Depuis le 17 mars dernier, mes yeux sont rivés sur mon écran de manière quasi obsessionnelle, sur les sites de nouvelles, avides de trouver un sens ou un dénouement à cette pandémie qui m’a pris mon emploi d’ergothérapeute dans le secteur privé. À la minute où j’ai vu que le gouvernement a créé la plateforme Je Contribue pour recruter des travailleurs de la santé prêts à s’engager dans notre système public en crise, j’ai immédiatement donné mon nom. J’avais sincèrement hâte qu’on m’appelle et de m’investir pour la communauté. Je n’avais aucune crainte ni incertitude. Étant jeune et en santé, je me sentais toute-puissante avec un soupçon de syndrome du sauveur.
Les jours se sont écoulés avant qu’on me contacte. Entre temps, des nouvelles sinistres dans l’actualité sont apparues en lien avec les conditions de vie dans les centres d’hébergement et de soins de longue durée (CHSLD). Les éclosions incessantes de COVID-19, entraînant un effet domino de transmissions. Le manque criant de personnel. L’absence d’équipement de protection nécessaire. Le contact incessant avec la mortalité.

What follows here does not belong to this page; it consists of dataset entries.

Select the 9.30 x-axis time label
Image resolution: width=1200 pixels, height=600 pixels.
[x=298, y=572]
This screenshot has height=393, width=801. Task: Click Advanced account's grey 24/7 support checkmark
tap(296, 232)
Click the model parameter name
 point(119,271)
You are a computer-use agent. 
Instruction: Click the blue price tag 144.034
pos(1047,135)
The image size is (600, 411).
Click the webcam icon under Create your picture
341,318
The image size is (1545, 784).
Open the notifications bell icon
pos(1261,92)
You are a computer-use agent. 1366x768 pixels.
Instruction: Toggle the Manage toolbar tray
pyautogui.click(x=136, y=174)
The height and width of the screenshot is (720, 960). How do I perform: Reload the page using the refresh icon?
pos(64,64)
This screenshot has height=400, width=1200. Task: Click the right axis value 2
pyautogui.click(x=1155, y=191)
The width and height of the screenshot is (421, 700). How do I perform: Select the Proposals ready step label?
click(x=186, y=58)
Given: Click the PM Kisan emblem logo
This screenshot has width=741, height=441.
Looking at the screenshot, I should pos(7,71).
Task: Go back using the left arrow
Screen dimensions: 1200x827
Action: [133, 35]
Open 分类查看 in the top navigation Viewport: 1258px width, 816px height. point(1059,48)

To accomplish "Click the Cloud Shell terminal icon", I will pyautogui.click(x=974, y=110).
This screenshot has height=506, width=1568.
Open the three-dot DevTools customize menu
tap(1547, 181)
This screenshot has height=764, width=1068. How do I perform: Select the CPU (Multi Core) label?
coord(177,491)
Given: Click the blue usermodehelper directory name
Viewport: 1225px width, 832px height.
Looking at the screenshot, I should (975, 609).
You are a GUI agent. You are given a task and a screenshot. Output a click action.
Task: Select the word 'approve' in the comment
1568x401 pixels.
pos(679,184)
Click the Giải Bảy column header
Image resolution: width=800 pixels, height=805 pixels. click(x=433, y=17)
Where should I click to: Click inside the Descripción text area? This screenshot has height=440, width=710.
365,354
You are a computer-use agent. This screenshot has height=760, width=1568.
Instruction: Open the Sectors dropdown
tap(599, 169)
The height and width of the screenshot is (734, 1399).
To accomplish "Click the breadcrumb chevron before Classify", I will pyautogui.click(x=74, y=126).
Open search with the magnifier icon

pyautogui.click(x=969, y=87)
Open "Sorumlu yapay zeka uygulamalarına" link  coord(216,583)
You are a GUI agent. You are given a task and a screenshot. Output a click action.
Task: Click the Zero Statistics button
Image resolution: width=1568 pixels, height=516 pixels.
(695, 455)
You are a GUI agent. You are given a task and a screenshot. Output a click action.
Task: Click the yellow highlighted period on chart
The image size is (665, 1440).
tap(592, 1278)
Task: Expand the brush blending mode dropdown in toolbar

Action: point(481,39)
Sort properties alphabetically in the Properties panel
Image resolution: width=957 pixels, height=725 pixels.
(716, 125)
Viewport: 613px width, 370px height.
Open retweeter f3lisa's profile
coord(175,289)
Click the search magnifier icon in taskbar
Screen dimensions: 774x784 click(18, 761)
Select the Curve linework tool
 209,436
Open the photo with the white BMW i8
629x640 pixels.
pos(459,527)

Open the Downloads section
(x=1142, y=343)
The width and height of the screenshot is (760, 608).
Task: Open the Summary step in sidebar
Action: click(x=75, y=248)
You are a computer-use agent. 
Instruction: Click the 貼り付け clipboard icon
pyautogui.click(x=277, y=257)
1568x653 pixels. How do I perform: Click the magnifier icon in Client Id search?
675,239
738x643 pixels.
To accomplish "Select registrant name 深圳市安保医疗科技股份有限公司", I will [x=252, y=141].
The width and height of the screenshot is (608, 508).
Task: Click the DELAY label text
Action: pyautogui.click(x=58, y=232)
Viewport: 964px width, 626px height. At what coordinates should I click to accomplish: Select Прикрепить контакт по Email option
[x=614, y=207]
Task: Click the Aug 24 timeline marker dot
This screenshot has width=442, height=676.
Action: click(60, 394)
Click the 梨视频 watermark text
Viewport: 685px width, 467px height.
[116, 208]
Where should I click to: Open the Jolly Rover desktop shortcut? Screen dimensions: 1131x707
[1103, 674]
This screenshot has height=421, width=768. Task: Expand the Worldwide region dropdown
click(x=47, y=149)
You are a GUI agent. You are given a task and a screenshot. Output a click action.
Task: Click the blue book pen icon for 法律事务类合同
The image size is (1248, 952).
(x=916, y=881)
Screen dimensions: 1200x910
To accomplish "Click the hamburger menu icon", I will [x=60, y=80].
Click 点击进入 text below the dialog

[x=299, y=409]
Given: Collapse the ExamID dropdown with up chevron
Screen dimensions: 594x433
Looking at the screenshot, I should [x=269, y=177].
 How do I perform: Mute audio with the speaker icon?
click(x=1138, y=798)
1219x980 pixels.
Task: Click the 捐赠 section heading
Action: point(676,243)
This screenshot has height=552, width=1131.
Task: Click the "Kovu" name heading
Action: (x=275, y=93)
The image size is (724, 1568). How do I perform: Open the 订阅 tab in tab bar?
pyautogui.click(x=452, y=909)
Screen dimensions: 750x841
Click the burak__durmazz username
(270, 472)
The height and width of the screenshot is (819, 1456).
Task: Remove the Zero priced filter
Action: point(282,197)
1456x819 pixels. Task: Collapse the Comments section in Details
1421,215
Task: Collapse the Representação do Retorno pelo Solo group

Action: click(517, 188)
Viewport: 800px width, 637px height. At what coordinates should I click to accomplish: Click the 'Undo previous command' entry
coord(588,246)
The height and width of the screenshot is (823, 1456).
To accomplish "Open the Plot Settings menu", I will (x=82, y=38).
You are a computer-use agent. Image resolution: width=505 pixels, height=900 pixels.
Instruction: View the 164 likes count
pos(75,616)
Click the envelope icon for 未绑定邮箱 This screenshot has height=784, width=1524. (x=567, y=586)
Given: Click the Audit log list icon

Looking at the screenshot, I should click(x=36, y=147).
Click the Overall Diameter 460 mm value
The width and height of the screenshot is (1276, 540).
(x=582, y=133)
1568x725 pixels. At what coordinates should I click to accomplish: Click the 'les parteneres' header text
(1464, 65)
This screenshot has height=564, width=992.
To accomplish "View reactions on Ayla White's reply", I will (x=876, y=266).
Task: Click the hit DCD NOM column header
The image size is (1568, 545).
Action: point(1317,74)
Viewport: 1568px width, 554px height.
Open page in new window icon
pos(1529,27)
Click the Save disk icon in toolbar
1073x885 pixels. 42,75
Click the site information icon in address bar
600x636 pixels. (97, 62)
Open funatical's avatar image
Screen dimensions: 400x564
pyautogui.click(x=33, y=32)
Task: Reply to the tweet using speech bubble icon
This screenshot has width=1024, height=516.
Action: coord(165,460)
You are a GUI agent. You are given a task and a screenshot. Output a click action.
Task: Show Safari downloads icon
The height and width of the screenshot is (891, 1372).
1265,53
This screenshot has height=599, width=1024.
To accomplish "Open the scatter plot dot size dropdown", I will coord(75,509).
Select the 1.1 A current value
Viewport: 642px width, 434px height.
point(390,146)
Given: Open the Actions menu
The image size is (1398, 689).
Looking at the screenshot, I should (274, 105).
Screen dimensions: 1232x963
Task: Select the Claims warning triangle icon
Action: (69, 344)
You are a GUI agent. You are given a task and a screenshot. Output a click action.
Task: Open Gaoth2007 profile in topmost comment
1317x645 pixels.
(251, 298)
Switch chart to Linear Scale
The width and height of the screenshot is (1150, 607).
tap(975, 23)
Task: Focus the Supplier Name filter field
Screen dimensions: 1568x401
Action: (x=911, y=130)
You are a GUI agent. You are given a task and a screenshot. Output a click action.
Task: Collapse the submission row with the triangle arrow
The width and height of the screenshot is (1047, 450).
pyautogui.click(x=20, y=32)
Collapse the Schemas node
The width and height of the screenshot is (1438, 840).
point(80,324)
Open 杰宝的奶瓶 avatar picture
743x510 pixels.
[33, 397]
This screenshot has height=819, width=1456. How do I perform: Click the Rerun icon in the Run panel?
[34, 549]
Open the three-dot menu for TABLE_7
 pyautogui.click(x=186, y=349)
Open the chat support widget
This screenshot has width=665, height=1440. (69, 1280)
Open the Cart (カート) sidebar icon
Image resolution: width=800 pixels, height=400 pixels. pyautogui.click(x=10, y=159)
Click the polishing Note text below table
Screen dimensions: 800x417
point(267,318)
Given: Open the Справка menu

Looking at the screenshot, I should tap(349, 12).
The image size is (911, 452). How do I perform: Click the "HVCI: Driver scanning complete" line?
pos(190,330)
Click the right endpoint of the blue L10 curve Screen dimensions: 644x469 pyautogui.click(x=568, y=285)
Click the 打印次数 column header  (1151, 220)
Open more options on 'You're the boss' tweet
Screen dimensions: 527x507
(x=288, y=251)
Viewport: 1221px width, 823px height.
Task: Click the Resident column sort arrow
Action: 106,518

Les témoignages déchirants des préposées aux bénéficiaires et des infirmières ont subitement refroidi mon désir d’aider. C’est ainsi que c’est au moment où je doutais le plus de mon envie d’aider que j’ai reçu un appel qui m’offrait d’aider dans les CHSLD comme préposée dans une région « chaude », c’est-à-dire où l’on retrouve le plus de cas de contagion. Ironiquement, après ces semaines où j’ai attendu avec impatience cet appel du réseau public, j’ai finalement hésité à prendre le poste.
Alors que quelque milliers de travailleurs de la santé sont infectés et continuent d’être infectés, est-ce que j’étais prête à me mettre à risque? Et encore, de mettre mon foyer à risque? Et puis, si ce n’est pas moi qui me sacrifie, qui d’autre va le faire?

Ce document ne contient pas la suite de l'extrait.